The goals of a Coalition are multifold:

  • Ensuring sustained R&D funding throughout the development lifecycle.
  • Developing at least two ‘Phase 2 ready’ therapeutic candidates for the viral pathogen families of greatest pandemic potential. Equitable access must be a key principle in development and delivery.
  • Developing scientifically rigorous and validated programmable platforms or technologies capable of accelerating the availability of new therapeutics or enhancing existing therapeutics in case of a pandemic.

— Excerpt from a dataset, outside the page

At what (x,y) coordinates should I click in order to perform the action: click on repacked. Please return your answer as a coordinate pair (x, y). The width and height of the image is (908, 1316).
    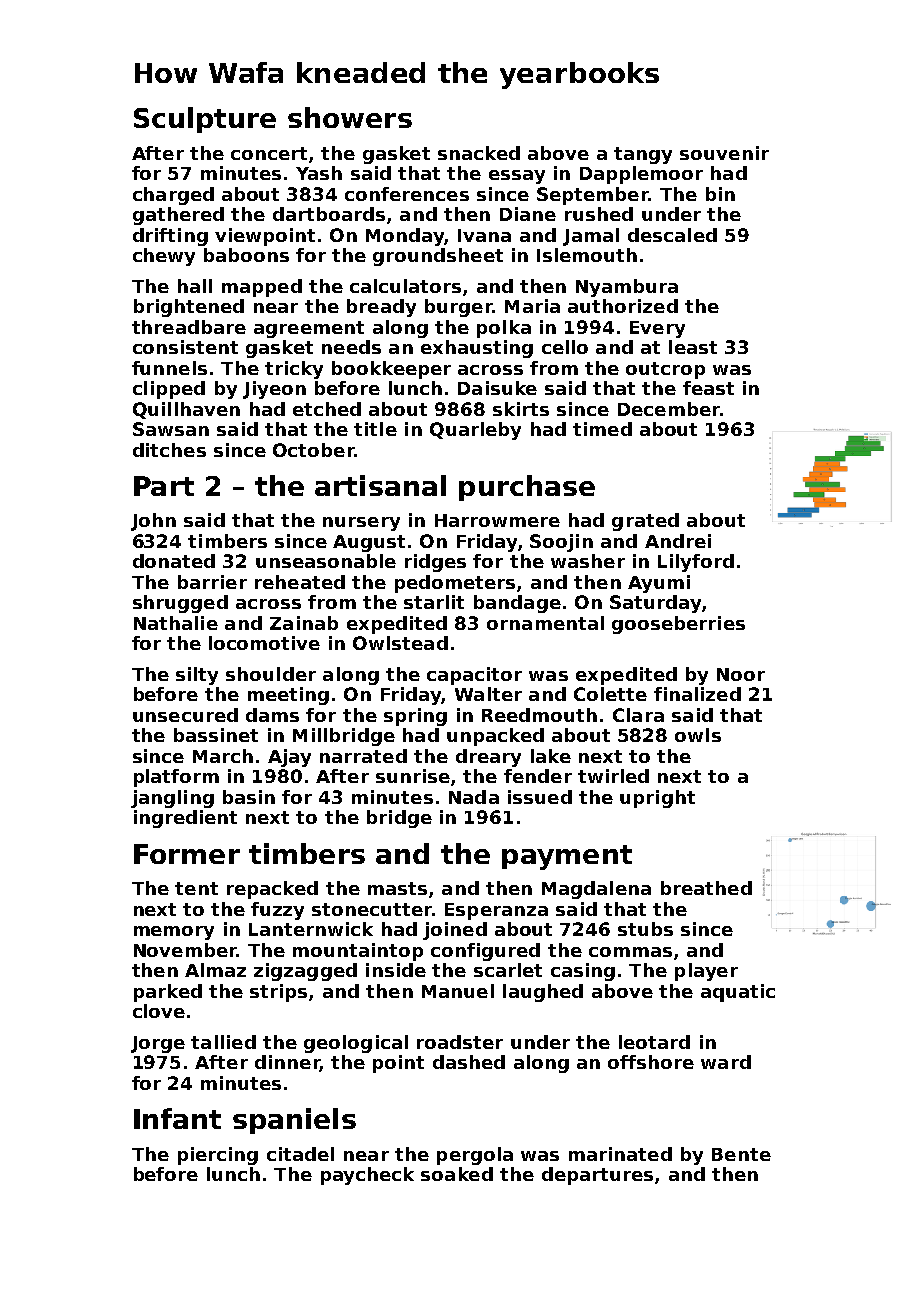
    Looking at the image, I should click on (272, 890).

The Coalition effort is focused on both pandemic and endemic viruses to unlock the benefits of working on both simultaneously, including sharing common solutions and increasing investment viability. The emphasis is on novel antivirals for priority diseases and investing to support antiviral development and access, with particular attention to broad-spectrum therapeutics potentially applicable across different viruses of the same family.

The Coalition will target access to therapeutics for adequate clinical management, including smart repositioning of current tools. It seeks to make beneficial connections to diagnostic and vaccine development ecosystems, such as the design of test-to-treat programs.

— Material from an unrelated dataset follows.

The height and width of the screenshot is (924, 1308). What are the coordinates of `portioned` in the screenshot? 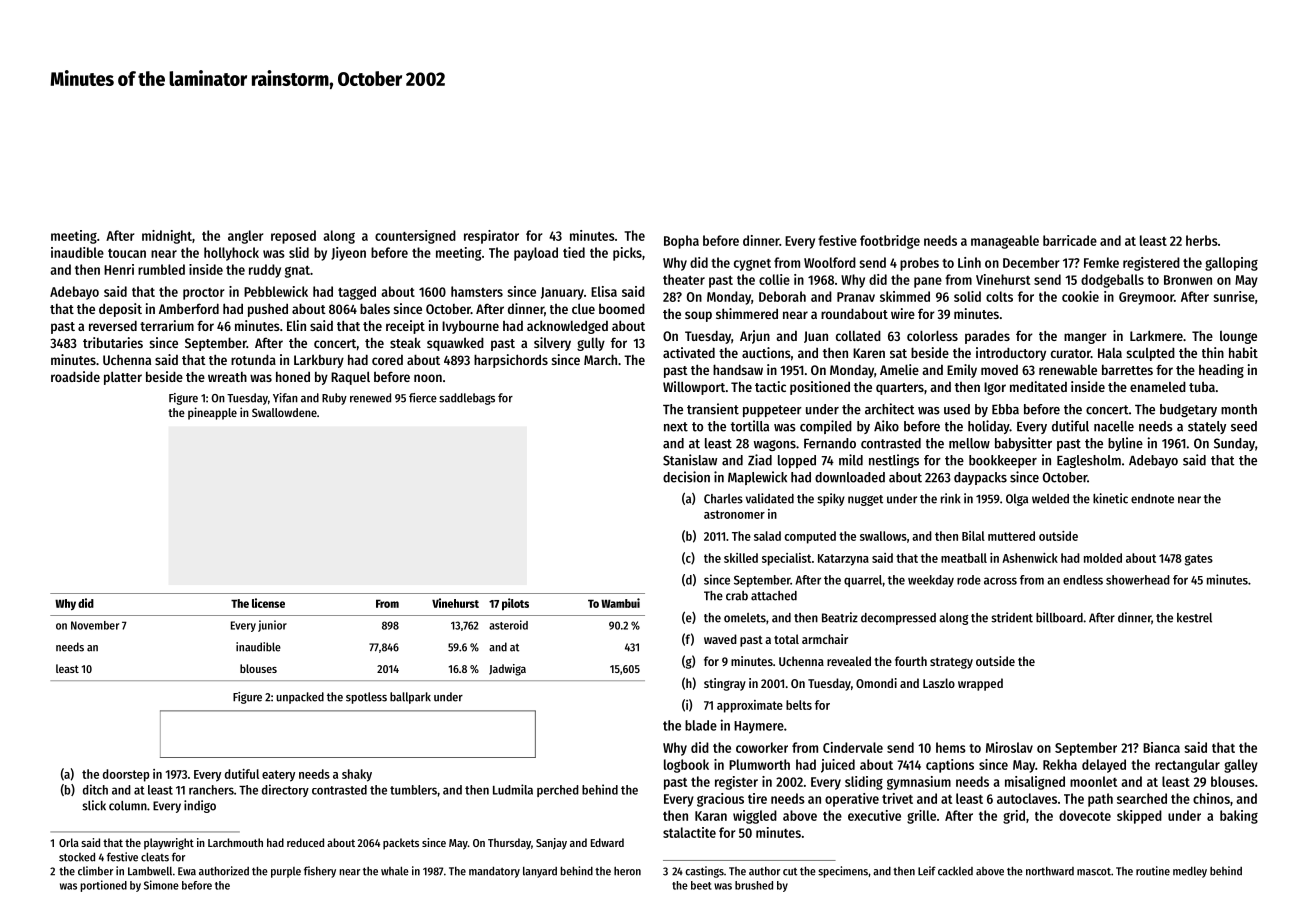 It's located at (103, 886).
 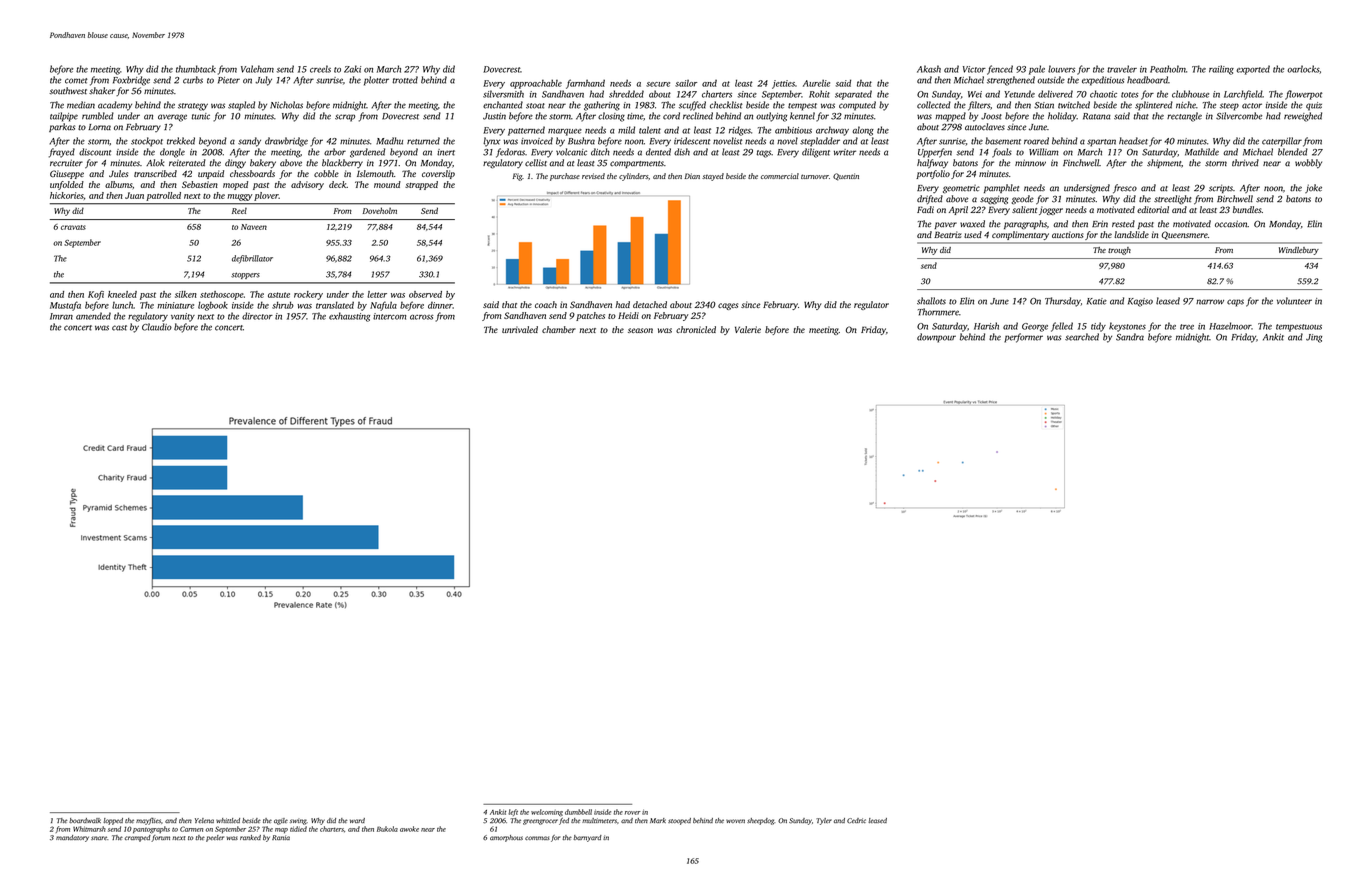 What do you see at coordinates (748, 329) in the screenshot?
I see `Valerie` at bounding box center [748, 329].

“The workshop discussions were focused on action. We committed to quickly prioritize next steps that can be accomplished by knowledgeable organizations within the Coalition,” said READDI CEO Jimmy Rosen, who also attended the London workshop. “READDI’s role in the Coalition is to collaborate with colleagues in discovery and development to ensure that a robust antiviral pipeline is comprised of potential therapeutics that will be affordable and accessible to everyone who needs them, where they need them, when they need them. This is READDI’s mission, and it feels great that so many of our peers want to pull in the same direction.”

The June 24 workshop was an early but important step in the creation of a Therapeutics Coalition. Meeting the Coalition’s goals will require the participation of all sectors and all continents.